Publication : Maupassant Guy de, Correspondance, tome III, pp. 238-239, édition établie par Jacques Suffel, Le Cercle du bibliophile, Évreux, 1973, avec notes de l’auteur.
Lettre précédente : 716 Lettre 717 — Lettre suivante : 718
Sommaire chronologiqueSommaire alphabétique

À Henry Cazalis

Aix-les-Bains [septembre 1891].
Je suis si atrocement malade que je ne sais plus que faire. Je suis certain que l’antipyrine le Bromydhrate de quinine et le Bromure de sodium dont chaque étape de ma crise de toux a suivi l’absorption, m’ont remis l’estomac dans l’état où je l’avais en quittant Paris.
Hier j’ai dîné ou plutôt essayé de dîner à la Villa des Fleurs, les douleurs du ventre sont devenues instantanément si vives et la toux si violente que j’ai dû rentrer chez moi. Je crois d’ailleurs qu’ils m’ont empoisonné avec une eau minérale pourrie. J’avais demandé du Condillac. On m’apporte une bouteille que je regarde à peine. J’avais très soif. Je verse, je bois brusquement presque un verre, et je m’aperçois que j’ai avalé une eau d’une puanteur de putréfaction.

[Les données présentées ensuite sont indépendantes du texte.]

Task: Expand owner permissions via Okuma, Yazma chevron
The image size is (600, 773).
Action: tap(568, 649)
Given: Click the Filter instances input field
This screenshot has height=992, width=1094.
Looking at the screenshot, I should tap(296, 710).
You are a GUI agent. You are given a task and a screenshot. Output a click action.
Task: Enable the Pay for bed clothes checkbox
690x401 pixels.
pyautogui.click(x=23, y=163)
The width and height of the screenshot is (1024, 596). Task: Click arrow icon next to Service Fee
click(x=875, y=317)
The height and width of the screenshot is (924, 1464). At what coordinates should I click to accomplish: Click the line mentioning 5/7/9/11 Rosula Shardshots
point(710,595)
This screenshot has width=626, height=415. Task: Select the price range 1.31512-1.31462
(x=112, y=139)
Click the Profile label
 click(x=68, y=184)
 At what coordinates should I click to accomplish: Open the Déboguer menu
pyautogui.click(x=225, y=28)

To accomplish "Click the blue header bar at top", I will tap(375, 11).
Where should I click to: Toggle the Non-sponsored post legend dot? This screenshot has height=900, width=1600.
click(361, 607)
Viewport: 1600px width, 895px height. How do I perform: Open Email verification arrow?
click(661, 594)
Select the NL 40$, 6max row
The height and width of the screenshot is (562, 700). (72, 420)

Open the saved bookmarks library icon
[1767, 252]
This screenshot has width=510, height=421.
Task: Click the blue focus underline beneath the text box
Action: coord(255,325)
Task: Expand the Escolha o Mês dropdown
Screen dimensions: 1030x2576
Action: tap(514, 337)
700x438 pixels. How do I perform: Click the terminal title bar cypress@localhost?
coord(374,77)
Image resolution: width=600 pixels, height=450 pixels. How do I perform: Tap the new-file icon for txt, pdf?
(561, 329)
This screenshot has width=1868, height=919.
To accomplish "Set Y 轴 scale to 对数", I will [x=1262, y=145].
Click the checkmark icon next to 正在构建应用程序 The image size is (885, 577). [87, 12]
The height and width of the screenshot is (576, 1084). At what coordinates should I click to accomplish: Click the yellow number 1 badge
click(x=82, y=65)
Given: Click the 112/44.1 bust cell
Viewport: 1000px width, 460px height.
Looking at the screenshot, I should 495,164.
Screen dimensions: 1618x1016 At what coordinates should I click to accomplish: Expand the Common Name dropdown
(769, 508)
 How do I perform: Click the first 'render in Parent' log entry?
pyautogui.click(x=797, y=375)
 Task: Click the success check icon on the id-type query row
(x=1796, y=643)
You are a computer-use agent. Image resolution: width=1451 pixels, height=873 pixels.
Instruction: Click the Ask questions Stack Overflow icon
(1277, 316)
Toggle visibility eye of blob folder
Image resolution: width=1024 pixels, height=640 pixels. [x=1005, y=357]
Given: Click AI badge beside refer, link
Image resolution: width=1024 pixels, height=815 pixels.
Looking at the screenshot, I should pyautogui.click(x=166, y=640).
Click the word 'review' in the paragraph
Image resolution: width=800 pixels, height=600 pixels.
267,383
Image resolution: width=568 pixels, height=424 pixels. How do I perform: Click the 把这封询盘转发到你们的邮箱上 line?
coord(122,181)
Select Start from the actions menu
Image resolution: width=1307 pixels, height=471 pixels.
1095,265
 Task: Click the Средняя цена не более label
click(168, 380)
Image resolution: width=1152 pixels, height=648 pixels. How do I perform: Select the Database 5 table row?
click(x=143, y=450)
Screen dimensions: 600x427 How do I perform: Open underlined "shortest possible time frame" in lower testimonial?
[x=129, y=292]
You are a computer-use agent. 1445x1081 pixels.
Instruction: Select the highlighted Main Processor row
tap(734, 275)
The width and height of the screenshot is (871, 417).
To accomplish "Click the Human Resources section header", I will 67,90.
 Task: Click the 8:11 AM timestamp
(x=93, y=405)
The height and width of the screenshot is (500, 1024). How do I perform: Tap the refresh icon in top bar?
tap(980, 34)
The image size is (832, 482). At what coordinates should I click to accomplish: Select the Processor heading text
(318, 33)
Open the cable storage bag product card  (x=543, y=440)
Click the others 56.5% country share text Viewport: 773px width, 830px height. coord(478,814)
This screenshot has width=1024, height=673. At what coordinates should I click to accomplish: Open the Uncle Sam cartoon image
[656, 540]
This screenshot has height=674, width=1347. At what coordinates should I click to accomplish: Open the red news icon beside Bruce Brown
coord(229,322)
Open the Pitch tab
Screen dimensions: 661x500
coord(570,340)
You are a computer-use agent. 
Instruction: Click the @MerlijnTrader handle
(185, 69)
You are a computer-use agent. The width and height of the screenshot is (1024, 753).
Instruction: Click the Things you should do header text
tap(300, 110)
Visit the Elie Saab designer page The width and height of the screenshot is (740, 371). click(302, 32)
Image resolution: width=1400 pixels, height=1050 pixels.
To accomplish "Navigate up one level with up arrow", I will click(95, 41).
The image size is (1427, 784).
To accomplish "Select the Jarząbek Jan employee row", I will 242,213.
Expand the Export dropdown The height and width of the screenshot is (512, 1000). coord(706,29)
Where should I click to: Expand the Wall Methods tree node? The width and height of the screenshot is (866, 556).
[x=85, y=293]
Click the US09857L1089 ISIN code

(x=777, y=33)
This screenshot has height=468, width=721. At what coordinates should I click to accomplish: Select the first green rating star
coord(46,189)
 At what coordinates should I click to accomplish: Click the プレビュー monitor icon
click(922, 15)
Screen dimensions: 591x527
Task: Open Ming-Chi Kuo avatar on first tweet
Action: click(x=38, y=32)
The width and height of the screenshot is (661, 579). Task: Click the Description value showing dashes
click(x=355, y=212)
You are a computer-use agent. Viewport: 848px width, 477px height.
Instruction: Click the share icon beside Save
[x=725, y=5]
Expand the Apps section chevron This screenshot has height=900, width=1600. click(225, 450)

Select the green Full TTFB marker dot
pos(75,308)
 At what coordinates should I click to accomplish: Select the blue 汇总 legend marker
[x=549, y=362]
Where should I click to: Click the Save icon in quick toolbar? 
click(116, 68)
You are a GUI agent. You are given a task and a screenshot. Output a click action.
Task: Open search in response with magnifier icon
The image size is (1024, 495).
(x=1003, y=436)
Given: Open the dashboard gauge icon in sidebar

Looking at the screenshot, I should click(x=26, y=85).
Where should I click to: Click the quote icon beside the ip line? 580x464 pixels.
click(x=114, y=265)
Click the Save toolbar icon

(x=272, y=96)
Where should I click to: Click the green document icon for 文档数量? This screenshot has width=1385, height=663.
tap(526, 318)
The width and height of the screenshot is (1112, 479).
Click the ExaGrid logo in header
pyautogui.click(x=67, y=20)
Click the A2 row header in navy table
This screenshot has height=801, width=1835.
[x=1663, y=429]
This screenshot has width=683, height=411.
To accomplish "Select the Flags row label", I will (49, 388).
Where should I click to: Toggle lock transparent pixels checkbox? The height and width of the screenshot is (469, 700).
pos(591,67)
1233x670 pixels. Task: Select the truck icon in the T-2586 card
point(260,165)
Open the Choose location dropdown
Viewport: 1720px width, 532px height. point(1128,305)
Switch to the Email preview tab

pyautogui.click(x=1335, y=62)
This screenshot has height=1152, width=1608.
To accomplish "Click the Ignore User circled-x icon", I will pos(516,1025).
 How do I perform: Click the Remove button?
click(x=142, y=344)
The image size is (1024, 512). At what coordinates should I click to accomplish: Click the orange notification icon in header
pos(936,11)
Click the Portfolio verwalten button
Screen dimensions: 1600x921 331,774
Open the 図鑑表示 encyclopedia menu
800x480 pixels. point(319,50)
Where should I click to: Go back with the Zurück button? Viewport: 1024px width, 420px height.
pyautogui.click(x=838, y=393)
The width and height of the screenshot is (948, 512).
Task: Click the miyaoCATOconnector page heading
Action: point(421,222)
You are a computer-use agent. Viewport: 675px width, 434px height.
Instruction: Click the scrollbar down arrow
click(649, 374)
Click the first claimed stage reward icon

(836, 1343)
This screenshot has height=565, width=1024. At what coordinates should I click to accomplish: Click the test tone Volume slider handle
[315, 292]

Je suis parti mais cela n’était qu’un accident de plus. J’ai toussé dans mon lit jusqu’à dix heures, puis je me suis assoupi jusqu’à minuit. Réveillé par de terribles douleurs d’estomac j’ai pris une cuillerée à café de sirop de Lauriers-cerises. Les douleurs sont devenues subitement intolérables. Et j’ai passé la nuit à me tordre dans mon lit que je ne quitterai probablement pas aujourd’hui.
Je suis désolé.
Je voudrais retourner à Divonne mais je suis incapable de prendre un train.